That's the gist of a new report from Google researcher Adrienne Porter Felt and University of California, Berkeley graduate student Devdatta Akhawe, who trawled some 25 million data points in a quest to figure out how effective phishing, malware, and SSL warnings are for users of Chrome and Firefox.
It finds that Chrome could borrow a number of useful traits from Firefox to reduce the rate at which users click through SSL warnings, potentially opening their computers to being compromised.
"Google Chrome users are 2.1 times more likely to click through an SSL warning than Mozilla Firefox users," the researchers write. They believe this high click-through rate comes from a combination of aesthetics, the storage of user-set SSL exemptions, and different demographics from users of different operating systems.
graeme_p
6:03 am on Aug 13, 2013 (gmt 0)
1) Why warn that sites with self-signed certs are untrusted, but not sites without any certs (i.e. plain http connections).

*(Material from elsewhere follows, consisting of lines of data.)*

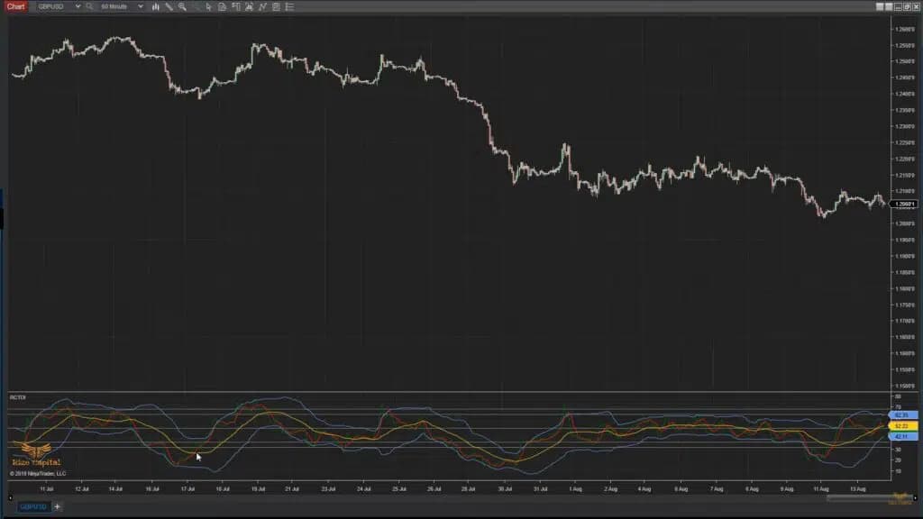Select the cursor pointer tool icon
Viewport: 923px width, 519px height.
coord(209,6)
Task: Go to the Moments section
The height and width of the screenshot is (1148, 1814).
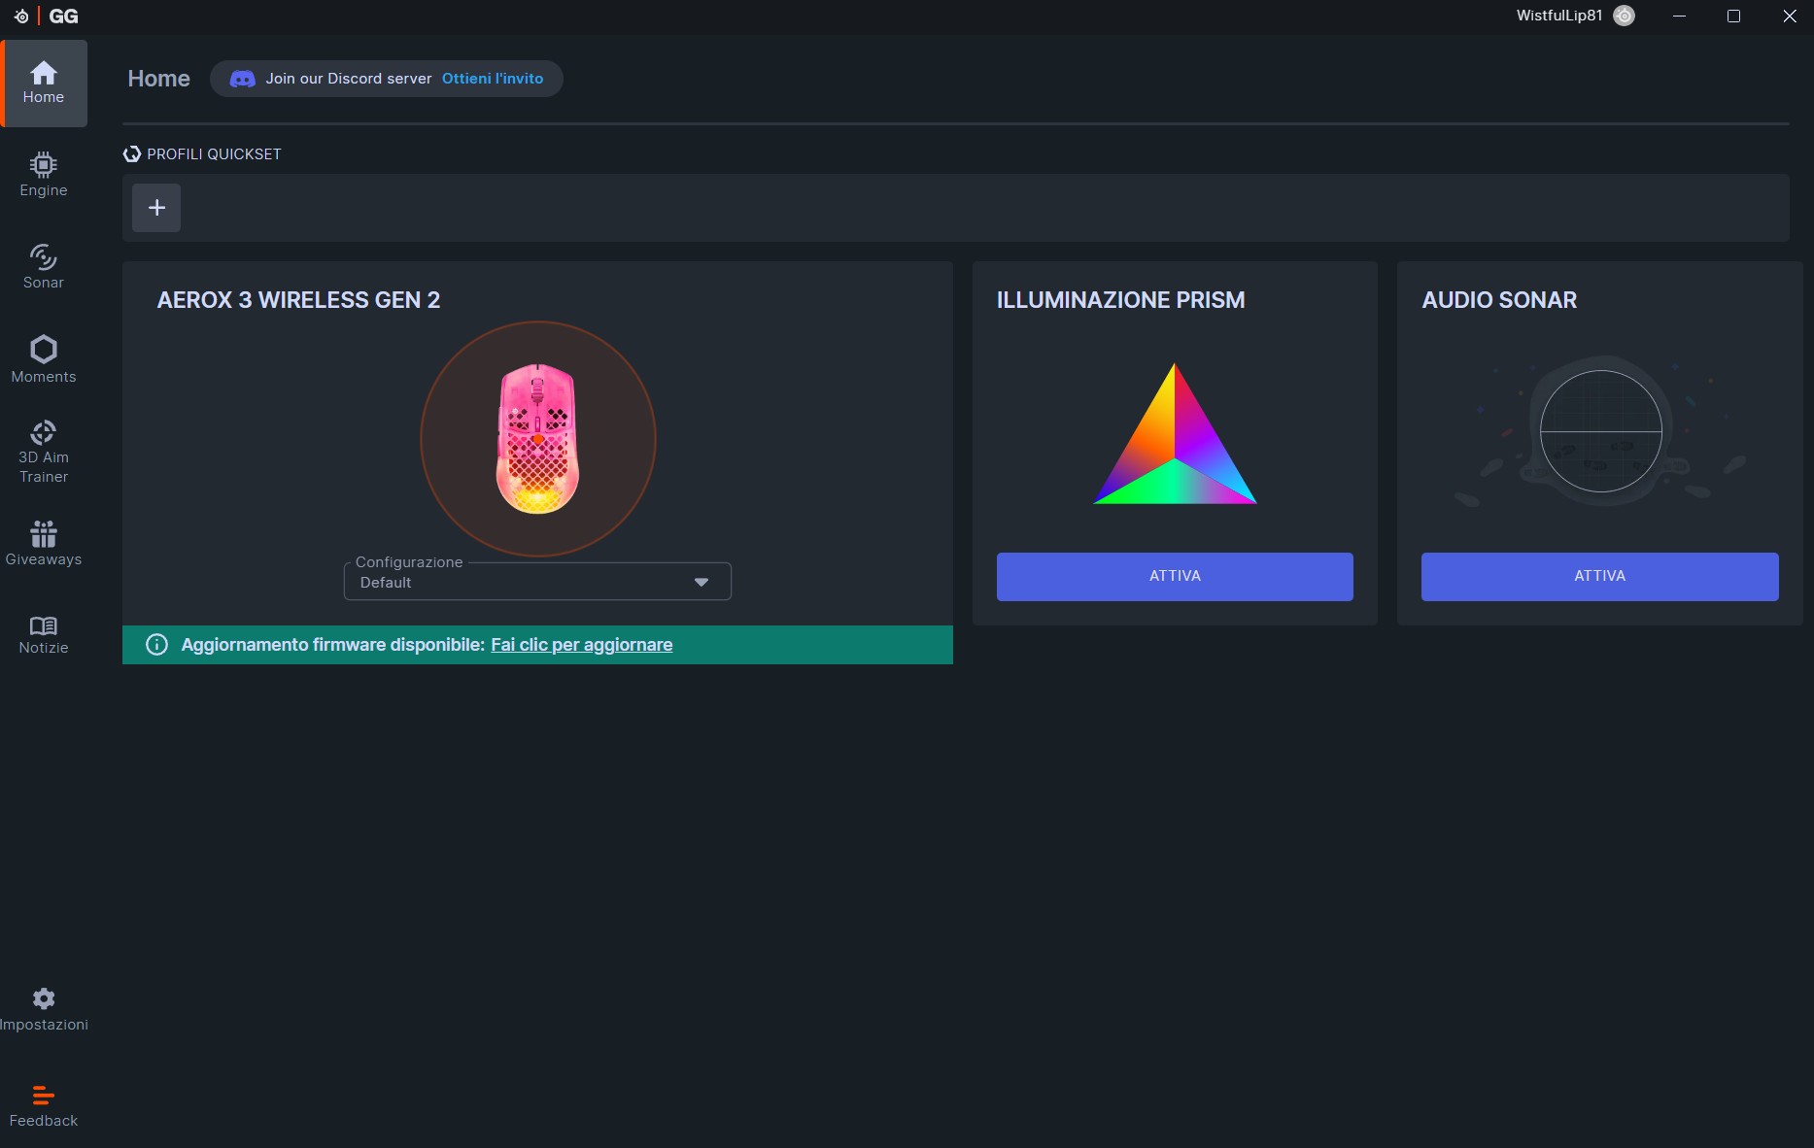Action: coord(44,359)
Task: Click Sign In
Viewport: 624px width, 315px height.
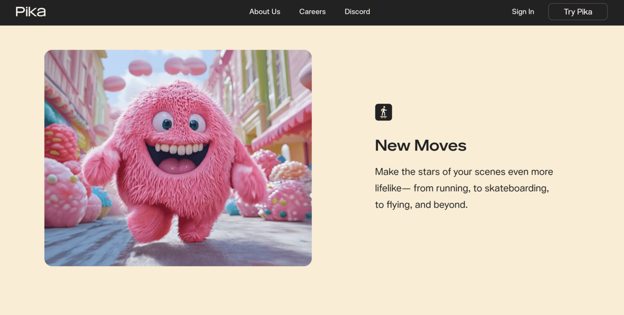Action: click(x=523, y=11)
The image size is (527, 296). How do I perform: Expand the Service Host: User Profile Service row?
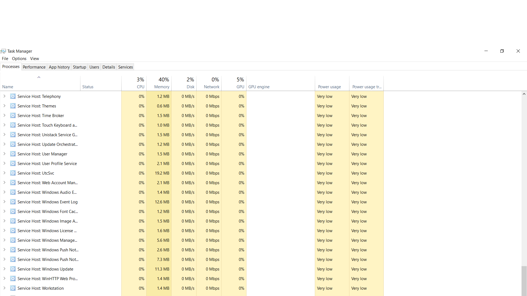pyautogui.click(x=4, y=163)
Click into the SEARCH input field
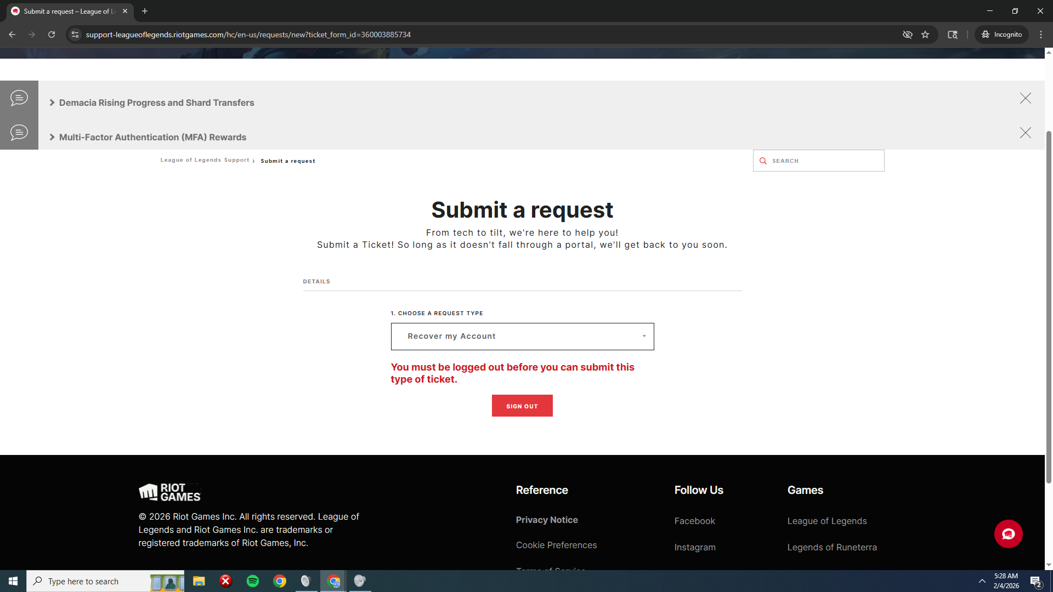This screenshot has height=592, width=1053. [825, 161]
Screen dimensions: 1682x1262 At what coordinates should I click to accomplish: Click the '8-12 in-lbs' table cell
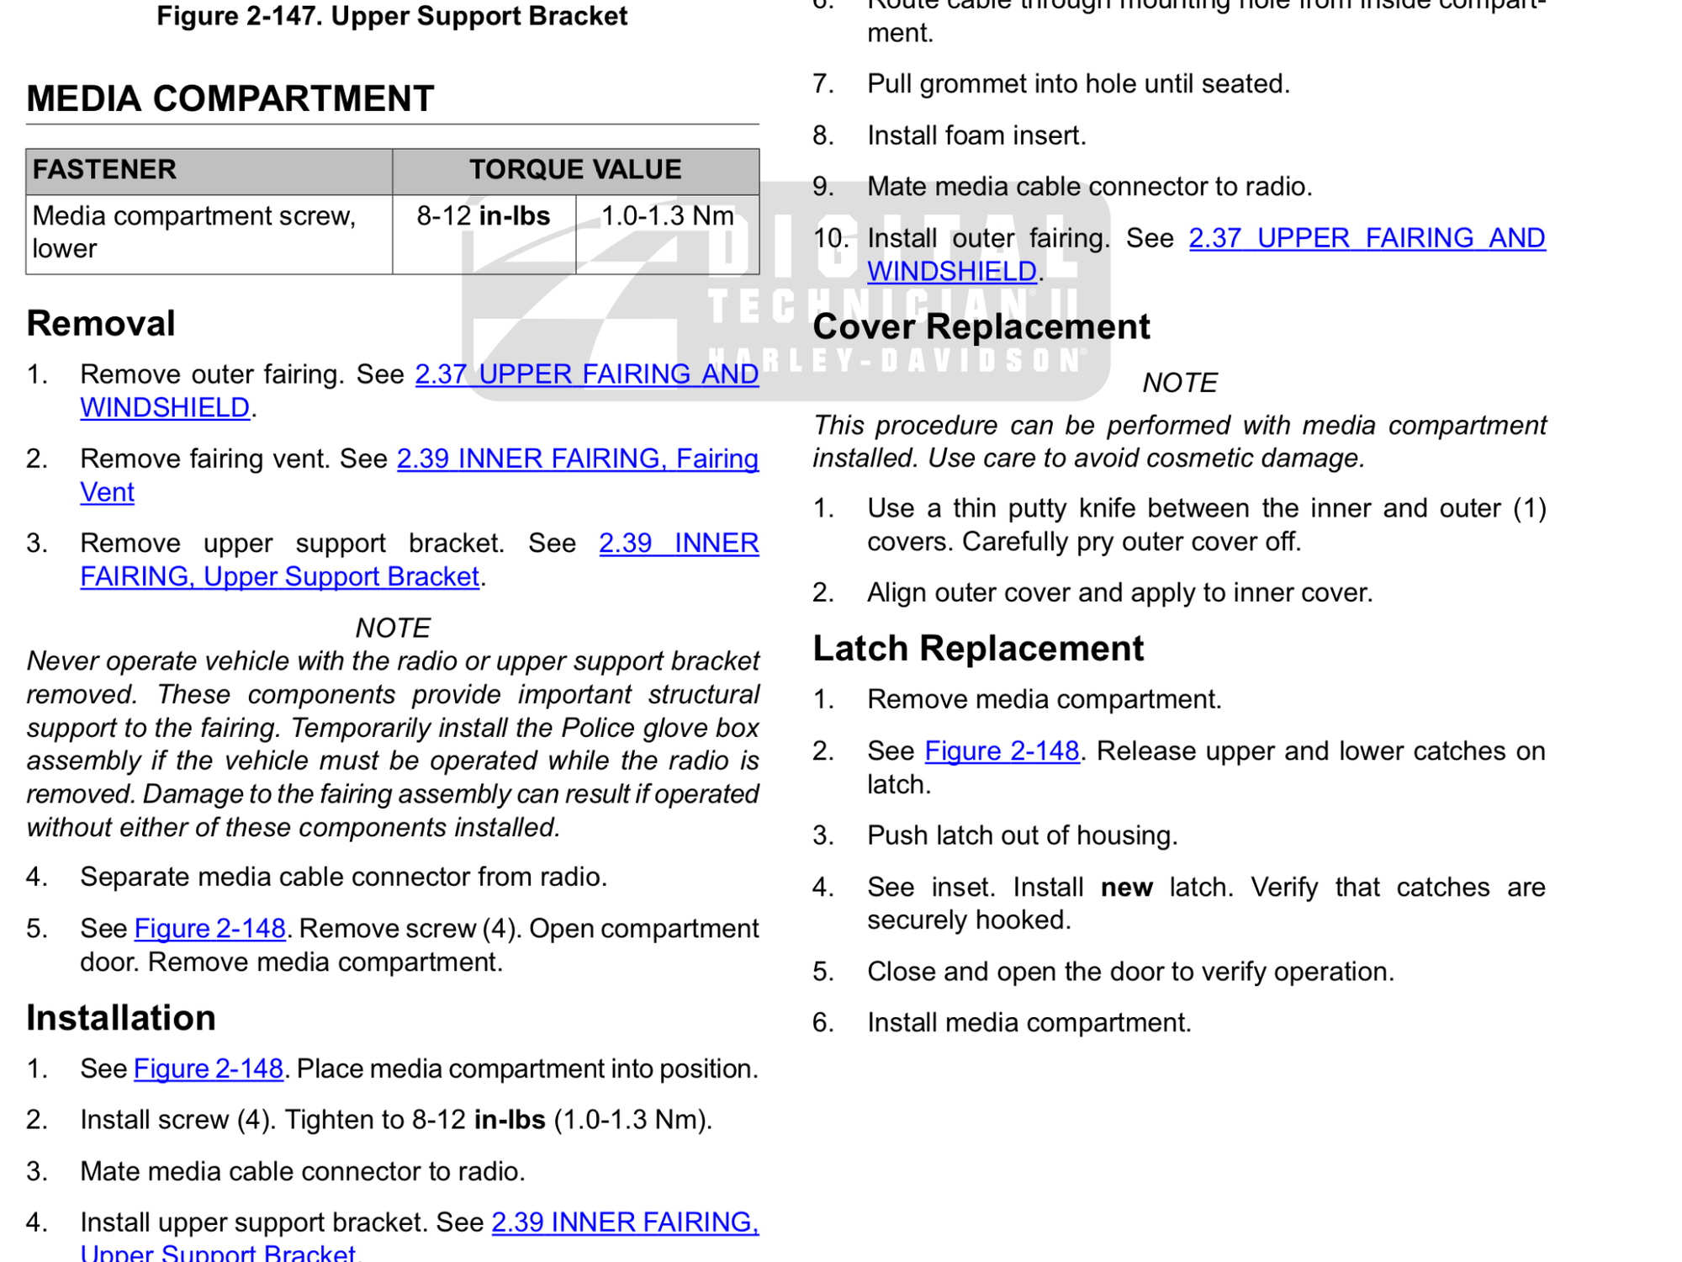(483, 217)
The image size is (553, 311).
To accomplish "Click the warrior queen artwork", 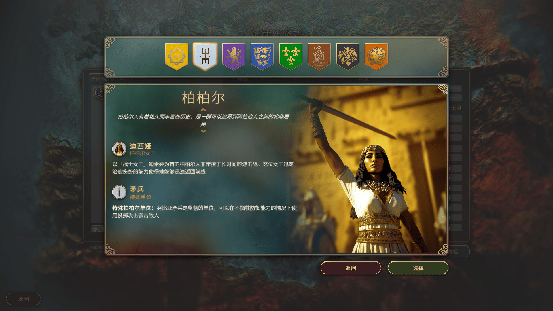I will point(372,170).
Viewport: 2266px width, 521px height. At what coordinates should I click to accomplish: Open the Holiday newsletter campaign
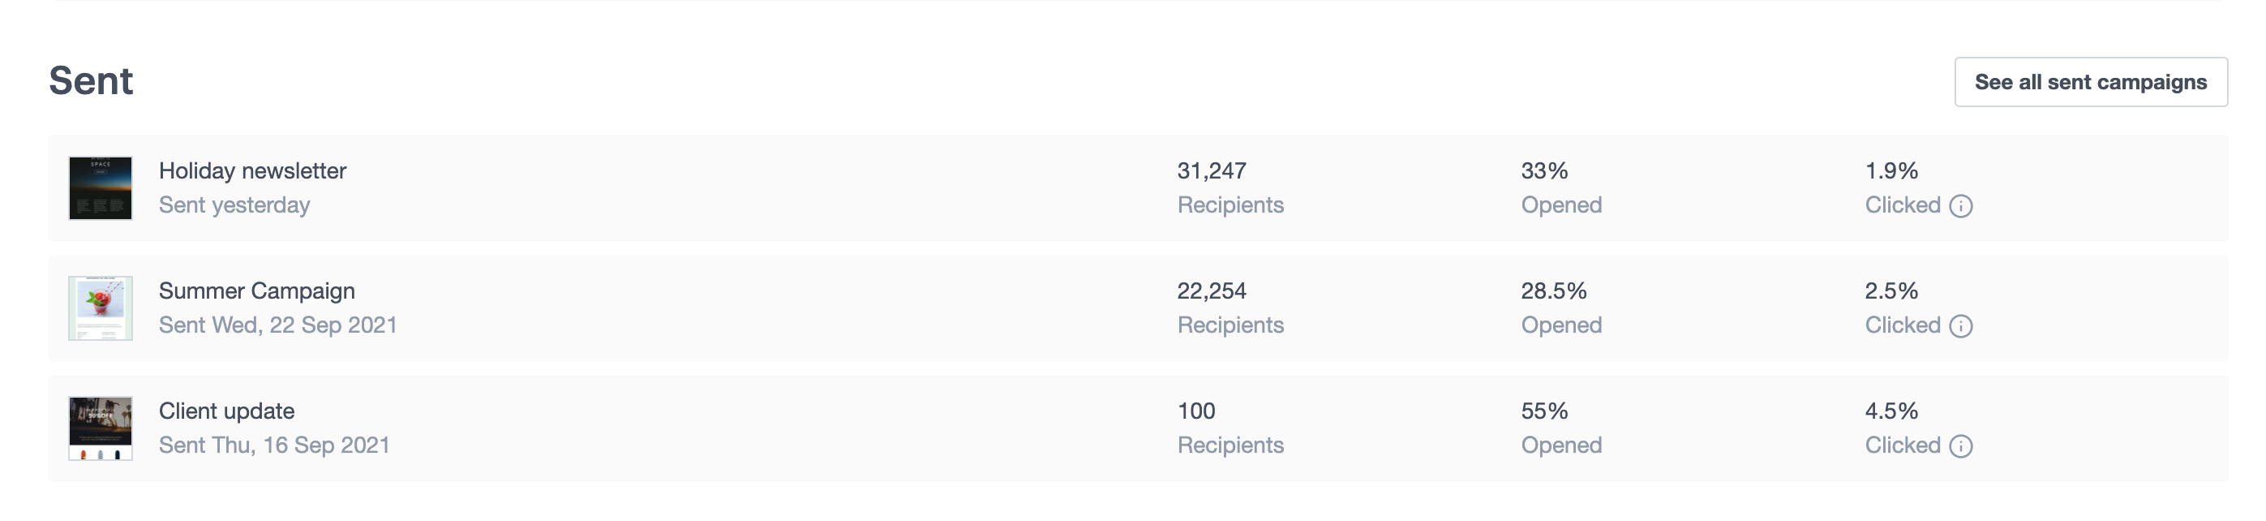click(252, 171)
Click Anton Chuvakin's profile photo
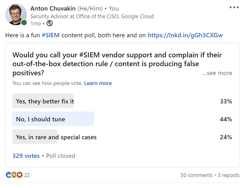 click(16, 14)
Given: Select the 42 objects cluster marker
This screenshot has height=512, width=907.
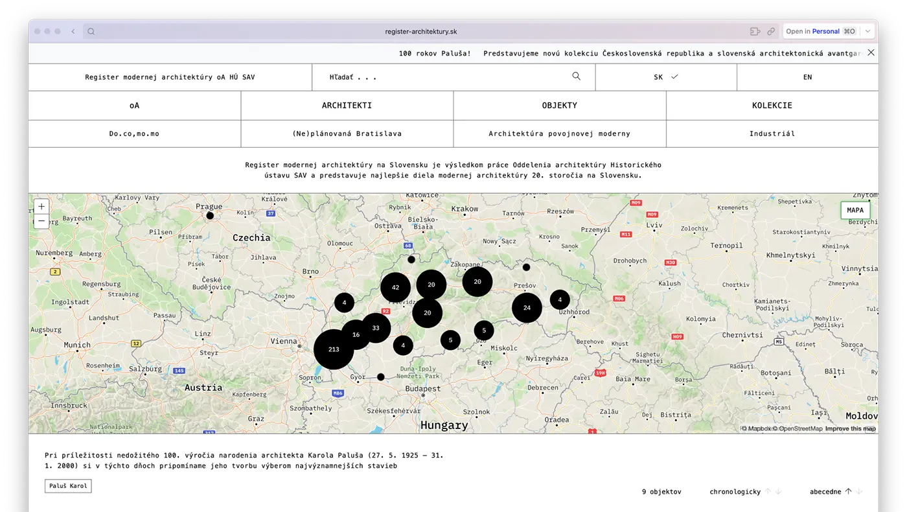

The former is definitely more secure?
2) "potentially opening their computers to being compromised" How?
3) People may well know what they are doing when clicking through - for example to a site with a self-signed cert. There is no evidence, for example, about which browser's user are more likely to click past a warning on a phishing site, for example.
4) The bit in bold half way down the article essentially invalidates everything else. Firefox stores exemptions, so so the numbers are not comparable.
It is quite different from the journalists' scare story.
It also covers malware and phishing warnings. One interesting statistic is that Firefox on Linux users are much more likely to click past malware warnings that Firefox on Windows users, but Chrome on Linux users are much less likely to click past malware warnings.